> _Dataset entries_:

BEGIN

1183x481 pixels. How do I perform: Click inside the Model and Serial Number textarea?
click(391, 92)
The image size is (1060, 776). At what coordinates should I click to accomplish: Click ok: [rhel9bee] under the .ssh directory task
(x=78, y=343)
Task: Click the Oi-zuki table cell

END
BEGIN

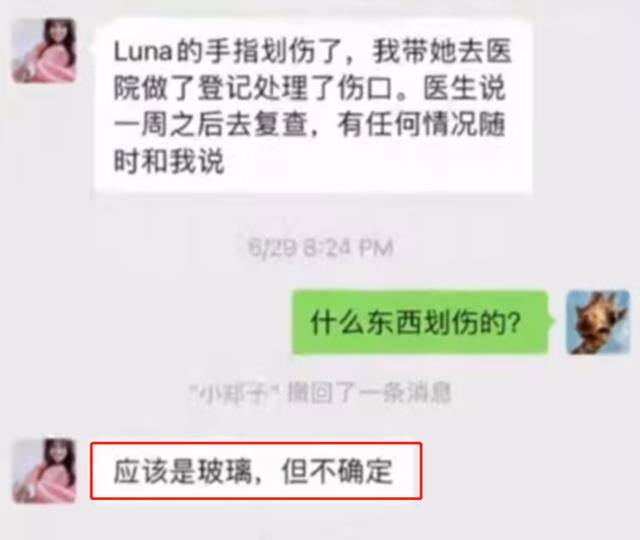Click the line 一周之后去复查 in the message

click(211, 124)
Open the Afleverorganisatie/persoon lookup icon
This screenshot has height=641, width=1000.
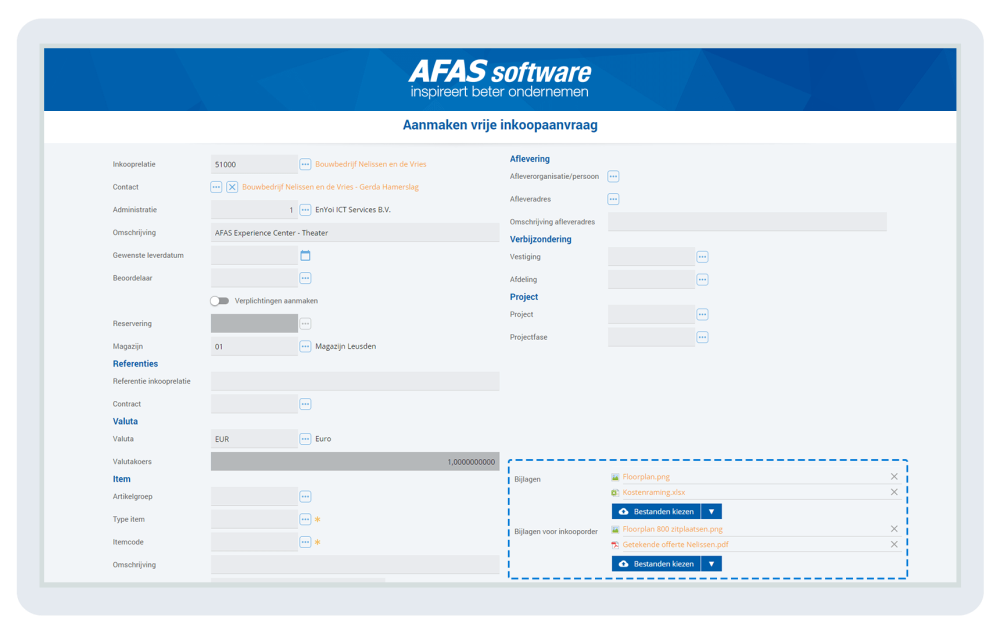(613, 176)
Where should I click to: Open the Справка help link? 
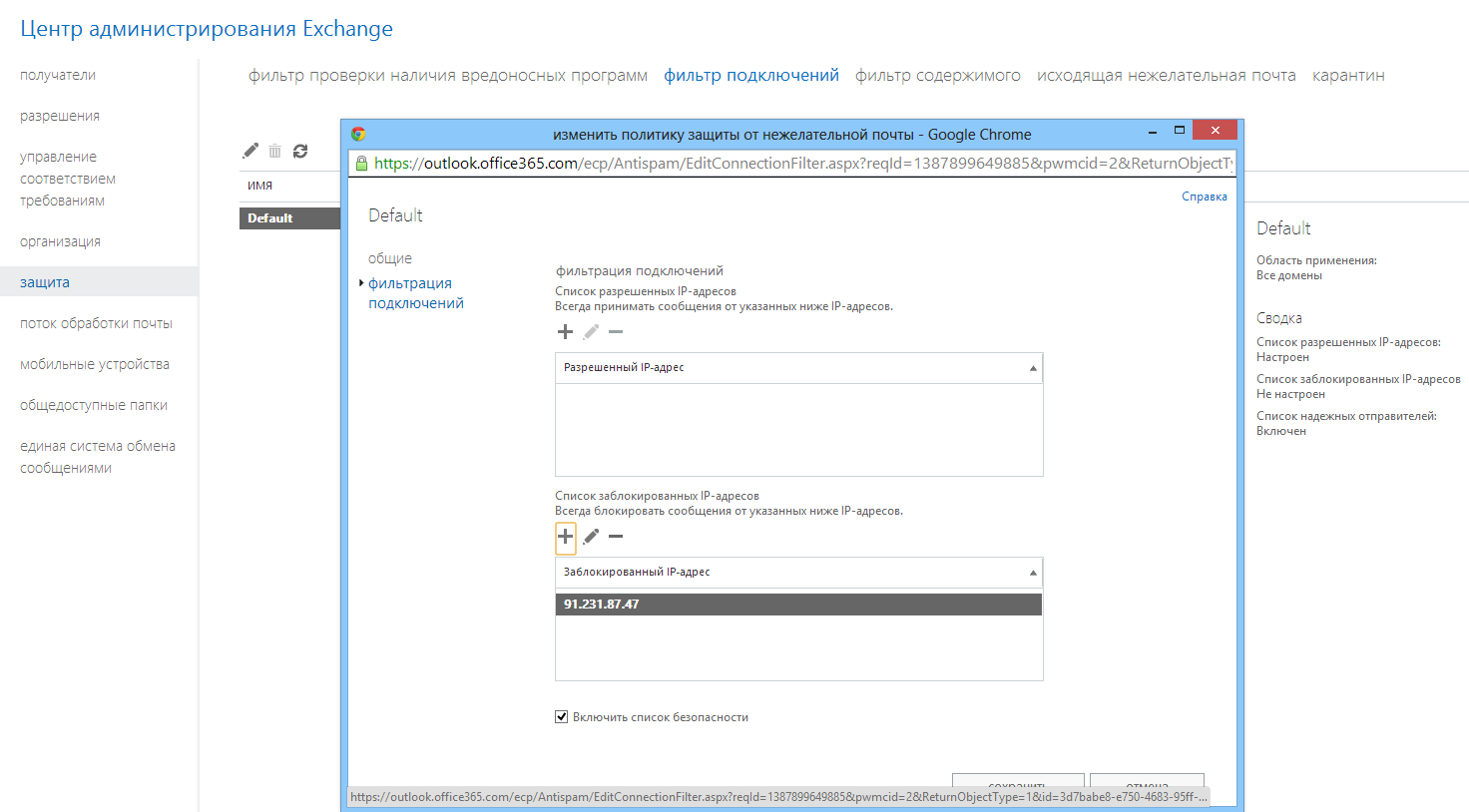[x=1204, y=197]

END
BEGIN

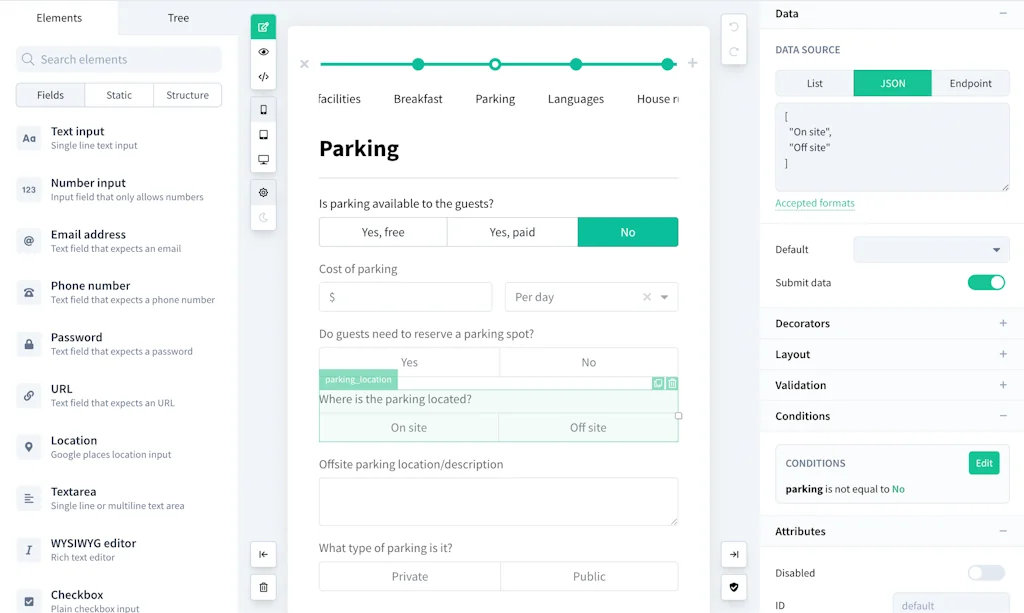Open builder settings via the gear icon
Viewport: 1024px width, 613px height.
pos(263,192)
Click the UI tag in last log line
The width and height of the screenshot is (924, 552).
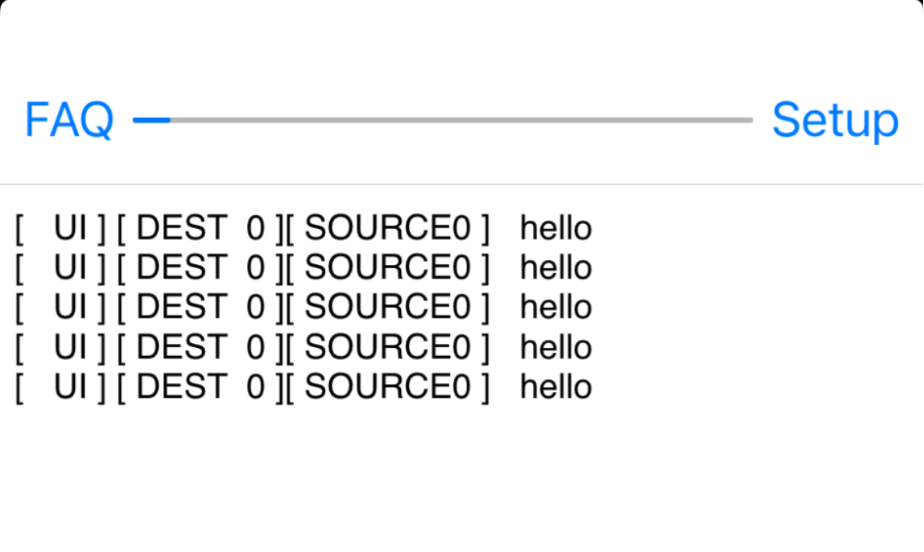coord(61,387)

END

> _WHAT THE TASK ASKS_:
Once you find the line with "1183x481 pixels. How" above, print it and every line after it up to and including the line with "Task: Click the Oi-zuki table cell", exactly as written and nothing else.

> _RESULT OF THE TASK_:
1183x481 pixels. How do I perform: Click inside the Model and Serial Number textarea?
click(391, 92)
The image size is (1060, 776). At what coordinates should I click to accomplish: Click ok: [rhel9bee] under the .ssh directory task
(x=78, y=343)
Task: Click the Oi-zuki table cell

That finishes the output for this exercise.